Kinderen kunnen zich met zo'n jongen identificeren en dat was ook de bedoeling van Kieviet. Ook van Abkoude redeneerde vanuit zijn toekomstige publiek en zijn Pietje Bell werd net zo'n succès fou: alle schoolkinderen wilden wel zo'n mal jongetje zijn, die de gekste dingen uithaalde, waarvoor de meeste kinderen streng gestraft zouden worden. Maar Pietjes ouders kregen alleen maar de slappe lach, noemden hem een ‘reuzentiep’. Voor een jongen die we nu een zware ADHD-patiënt zouden noemen, was dat een enorme meevaller. Alles liep altijd goed af, de straf bleef uit of was licht en behalve erg brave kinderen en een zure tante, hield iedereen van Pietje. Die positieve toon hadden Pietje Bell en Dik Trom gemeen: echte ellende komt niet voor, en als er iets naars dreigt, wordt het op wonderbaarlijke wijze opgelost. Van Abkoude en Kieviet wilden aardig zijn voor kinderen.

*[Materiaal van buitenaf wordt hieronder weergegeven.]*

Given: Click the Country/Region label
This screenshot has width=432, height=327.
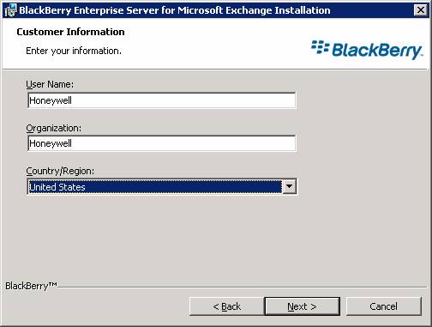Looking at the screenshot, I should coord(60,171).
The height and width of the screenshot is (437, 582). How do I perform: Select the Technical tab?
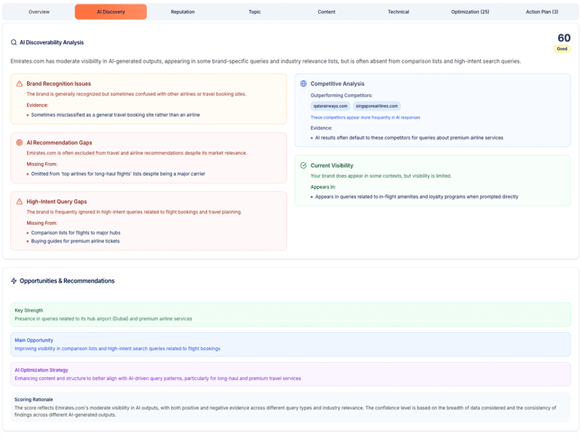point(399,12)
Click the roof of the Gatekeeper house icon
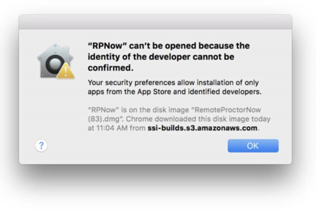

Dat lag bij Multatuli en Theo Thijssen anders. Multatuli wilde afrekenen met de zeden van zijn tijd en hij schreef zijn Woutergeschiedenis om te laten zien hoe het dichterlijke, het gevoelige en wijsgerige door die zeden kapotgemaakt werd. De strijd tussen laag en hoog, tussen ‘ploerterij en zielenadel’, daarover ging Woutertje Pieterse en Multatuli bedacht - en herinnerde zich - hoe een jongen van acht, tien, twaalf jaar leeft, hoe zo'n kind de wereld om zich heen bekijkt en ondergaat en zich wapent tegen het wereldbeeld van Van Alphen die volgens Multatuli de kindertijd van velen tot een hel maakte. En om zijn intenties te verduidelijken trad hij om de haverklap op in het verhaal en becommentarieerde hij de maatschappij, Wouters gedrag en dat van zijn omgeving. Of liever gezegd: Woutertje Pieterse diende als illustratie bij Multatuli's Ideeën, hij was maar een onderdeel van het geheel van zijn opvattingen en wereldbeschouwing.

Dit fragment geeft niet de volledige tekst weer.